## WHAT THE TASK REQUIRES:
Reproduce exactly the lines below, from the first through the one containing "You are a computer-use agent. The width", and nothing more.
Start of INFORMATION SUPPLIED
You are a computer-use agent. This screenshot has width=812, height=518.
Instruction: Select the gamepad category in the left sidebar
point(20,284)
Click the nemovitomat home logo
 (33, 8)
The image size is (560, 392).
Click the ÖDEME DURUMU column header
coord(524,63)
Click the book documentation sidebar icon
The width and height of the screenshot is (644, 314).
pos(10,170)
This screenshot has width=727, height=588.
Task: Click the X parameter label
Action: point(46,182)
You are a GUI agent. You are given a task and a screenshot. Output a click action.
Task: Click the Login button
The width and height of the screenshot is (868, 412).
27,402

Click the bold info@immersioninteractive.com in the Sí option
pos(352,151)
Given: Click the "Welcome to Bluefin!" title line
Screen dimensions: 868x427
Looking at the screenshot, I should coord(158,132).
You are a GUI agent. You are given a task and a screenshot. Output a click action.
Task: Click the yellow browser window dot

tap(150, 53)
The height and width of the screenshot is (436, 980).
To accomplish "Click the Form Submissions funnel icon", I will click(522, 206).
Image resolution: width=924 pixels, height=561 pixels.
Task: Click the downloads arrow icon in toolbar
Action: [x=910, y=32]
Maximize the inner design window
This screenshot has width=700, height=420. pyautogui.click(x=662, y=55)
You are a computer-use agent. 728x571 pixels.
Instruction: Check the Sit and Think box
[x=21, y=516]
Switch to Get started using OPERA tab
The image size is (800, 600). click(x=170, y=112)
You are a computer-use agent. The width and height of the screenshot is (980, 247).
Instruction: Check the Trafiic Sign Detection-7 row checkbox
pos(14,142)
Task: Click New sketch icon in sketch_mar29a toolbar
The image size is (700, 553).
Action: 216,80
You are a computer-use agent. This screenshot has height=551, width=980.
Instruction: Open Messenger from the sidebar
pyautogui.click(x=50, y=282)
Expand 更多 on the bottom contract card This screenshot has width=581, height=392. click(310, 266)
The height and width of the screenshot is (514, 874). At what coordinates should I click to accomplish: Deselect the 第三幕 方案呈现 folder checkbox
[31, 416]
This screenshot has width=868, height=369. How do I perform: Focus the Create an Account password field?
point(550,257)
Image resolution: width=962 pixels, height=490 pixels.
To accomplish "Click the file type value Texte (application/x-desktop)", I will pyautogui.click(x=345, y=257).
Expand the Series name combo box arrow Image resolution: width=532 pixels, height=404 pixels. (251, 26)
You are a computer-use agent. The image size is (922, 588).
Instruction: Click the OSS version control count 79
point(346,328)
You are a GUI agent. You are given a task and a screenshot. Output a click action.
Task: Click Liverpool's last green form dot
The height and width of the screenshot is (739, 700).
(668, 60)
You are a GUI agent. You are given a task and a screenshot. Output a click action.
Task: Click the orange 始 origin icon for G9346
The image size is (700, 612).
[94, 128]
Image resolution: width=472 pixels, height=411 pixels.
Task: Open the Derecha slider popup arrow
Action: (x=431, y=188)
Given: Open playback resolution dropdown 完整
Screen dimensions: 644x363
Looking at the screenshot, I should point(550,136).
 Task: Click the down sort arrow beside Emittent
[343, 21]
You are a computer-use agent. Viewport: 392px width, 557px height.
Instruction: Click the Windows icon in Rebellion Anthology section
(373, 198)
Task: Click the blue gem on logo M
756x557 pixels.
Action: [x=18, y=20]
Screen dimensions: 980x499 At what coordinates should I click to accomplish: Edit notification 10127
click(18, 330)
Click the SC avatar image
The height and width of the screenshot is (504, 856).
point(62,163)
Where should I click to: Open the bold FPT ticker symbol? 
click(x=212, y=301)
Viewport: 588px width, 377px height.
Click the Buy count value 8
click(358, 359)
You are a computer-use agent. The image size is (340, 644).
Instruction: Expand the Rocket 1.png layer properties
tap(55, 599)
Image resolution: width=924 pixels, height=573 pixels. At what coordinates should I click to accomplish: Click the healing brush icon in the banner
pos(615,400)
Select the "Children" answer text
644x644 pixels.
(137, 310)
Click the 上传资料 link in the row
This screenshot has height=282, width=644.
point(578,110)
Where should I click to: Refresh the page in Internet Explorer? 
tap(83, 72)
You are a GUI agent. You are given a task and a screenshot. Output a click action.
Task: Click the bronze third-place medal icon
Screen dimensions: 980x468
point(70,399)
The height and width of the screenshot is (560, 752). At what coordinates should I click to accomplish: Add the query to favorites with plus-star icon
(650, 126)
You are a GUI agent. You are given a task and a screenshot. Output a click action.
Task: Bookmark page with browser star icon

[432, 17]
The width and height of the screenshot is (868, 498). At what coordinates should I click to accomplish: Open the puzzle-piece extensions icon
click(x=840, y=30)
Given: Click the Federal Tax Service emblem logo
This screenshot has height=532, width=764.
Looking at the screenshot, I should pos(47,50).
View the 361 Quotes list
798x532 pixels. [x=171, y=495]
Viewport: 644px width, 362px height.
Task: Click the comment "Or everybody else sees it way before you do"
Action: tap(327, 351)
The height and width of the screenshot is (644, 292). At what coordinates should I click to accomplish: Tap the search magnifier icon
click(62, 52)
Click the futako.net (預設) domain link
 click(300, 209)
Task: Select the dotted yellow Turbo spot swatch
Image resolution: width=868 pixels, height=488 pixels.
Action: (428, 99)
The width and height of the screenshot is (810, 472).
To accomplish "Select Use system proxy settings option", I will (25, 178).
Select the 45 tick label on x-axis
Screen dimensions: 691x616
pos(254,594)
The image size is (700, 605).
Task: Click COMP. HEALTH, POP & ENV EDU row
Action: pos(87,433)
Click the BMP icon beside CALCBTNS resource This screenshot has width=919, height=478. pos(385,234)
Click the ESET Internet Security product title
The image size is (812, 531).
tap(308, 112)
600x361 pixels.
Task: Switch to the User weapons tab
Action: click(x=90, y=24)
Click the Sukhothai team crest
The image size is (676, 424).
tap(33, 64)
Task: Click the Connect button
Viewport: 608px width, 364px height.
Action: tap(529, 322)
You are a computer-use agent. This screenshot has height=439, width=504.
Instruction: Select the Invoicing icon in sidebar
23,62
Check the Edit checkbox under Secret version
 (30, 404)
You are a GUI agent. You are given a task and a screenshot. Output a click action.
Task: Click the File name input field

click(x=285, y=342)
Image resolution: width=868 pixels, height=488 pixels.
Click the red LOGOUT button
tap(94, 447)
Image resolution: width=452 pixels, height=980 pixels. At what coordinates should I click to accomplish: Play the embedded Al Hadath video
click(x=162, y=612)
End of INFORMATION SUPPLIED
## SOLUTION TO THE PROBLEM:
You are a computer-use agent. This screenshot has width=812, height=518.
Instruction: Select the gamepad category in the left sidebar
point(20,284)
Click the nemovitomat home logo
 (33, 8)
The image size is (560, 392).
Click the ÖDEME DURUMU column header
coord(524,63)
Click the book documentation sidebar icon
The width and height of the screenshot is (644, 314).
pos(10,170)
This screenshot has width=727, height=588.
Task: Click the X parameter label
Action: point(46,182)
You are a GUI agent. You are given a task and a screenshot. Output a click action.
Task: Click the Login button
The width and height of the screenshot is (868, 412).
27,402

Click the bold info@immersioninteractive.com in the Sí option
pos(352,151)
Given: Click the "Welcome to Bluefin!" title line
Screen dimensions: 868x427
Looking at the screenshot, I should coord(158,132).
You are a GUI agent. You are given a task and a screenshot. Output a click action.
Task: Click the yellow browser window dot

tap(150, 53)
The height and width of the screenshot is (436, 980).
To accomplish "Click the Form Submissions funnel icon", I will click(522, 206).
Image resolution: width=924 pixels, height=561 pixels.
Task: Click the downloads arrow icon in toolbar
Action: [x=910, y=32]
Maximize the inner design window
This screenshot has width=700, height=420. pyautogui.click(x=662, y=55)
You are a computer-use agent. 728x571 pixels.
Instruction: Check the Sit and Think box
[x=21, y=516]
Switch to Get started using OPERA tab
The image size is (800, 600). click(x=170, y=112)
You are a computer-use agent. The width and height of the screenshot is (980, 247).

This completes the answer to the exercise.